Activity: In the entries below, find the string "Privacy" and return each line holding it.

━━━

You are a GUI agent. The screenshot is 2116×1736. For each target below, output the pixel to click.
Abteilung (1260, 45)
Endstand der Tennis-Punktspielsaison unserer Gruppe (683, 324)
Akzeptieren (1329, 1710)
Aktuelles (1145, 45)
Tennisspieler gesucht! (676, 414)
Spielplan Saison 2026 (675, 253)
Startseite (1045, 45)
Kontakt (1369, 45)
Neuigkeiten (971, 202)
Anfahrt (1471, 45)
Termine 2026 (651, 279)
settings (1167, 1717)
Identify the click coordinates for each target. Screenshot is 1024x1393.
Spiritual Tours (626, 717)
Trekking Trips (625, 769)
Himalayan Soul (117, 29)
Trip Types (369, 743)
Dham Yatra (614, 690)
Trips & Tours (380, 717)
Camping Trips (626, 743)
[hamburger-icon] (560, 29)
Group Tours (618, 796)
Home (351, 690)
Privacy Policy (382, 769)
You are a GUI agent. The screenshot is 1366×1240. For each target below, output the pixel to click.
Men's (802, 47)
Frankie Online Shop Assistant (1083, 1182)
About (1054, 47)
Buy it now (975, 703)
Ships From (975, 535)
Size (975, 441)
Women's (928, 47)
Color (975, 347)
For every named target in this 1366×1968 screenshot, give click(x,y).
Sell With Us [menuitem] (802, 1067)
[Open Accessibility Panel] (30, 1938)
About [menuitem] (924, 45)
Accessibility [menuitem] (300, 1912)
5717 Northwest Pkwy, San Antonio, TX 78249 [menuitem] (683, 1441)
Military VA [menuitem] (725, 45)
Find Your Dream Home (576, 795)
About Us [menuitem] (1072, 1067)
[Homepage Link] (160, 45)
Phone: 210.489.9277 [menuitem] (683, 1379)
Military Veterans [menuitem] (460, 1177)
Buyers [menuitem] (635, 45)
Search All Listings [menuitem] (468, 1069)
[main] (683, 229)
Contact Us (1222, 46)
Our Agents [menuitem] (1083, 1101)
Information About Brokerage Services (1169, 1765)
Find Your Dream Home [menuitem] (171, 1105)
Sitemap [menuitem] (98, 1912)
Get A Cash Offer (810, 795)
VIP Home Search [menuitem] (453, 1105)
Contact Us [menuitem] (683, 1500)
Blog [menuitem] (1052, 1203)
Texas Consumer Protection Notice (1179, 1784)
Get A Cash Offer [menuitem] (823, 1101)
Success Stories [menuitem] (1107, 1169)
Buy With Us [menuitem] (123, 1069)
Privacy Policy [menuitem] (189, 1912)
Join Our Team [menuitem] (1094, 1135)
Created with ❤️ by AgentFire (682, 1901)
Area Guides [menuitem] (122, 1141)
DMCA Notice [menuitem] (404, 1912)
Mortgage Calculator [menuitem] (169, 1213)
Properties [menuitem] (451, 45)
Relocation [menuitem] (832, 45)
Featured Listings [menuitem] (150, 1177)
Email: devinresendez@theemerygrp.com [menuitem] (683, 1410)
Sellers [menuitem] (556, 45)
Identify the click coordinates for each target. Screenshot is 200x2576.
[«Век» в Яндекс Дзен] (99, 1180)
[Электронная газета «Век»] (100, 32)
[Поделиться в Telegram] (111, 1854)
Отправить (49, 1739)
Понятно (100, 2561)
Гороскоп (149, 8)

━━━

Exercise solution:
Privacy Policy (382, 769)
Privacy Policy [menuitem] (189, 1912)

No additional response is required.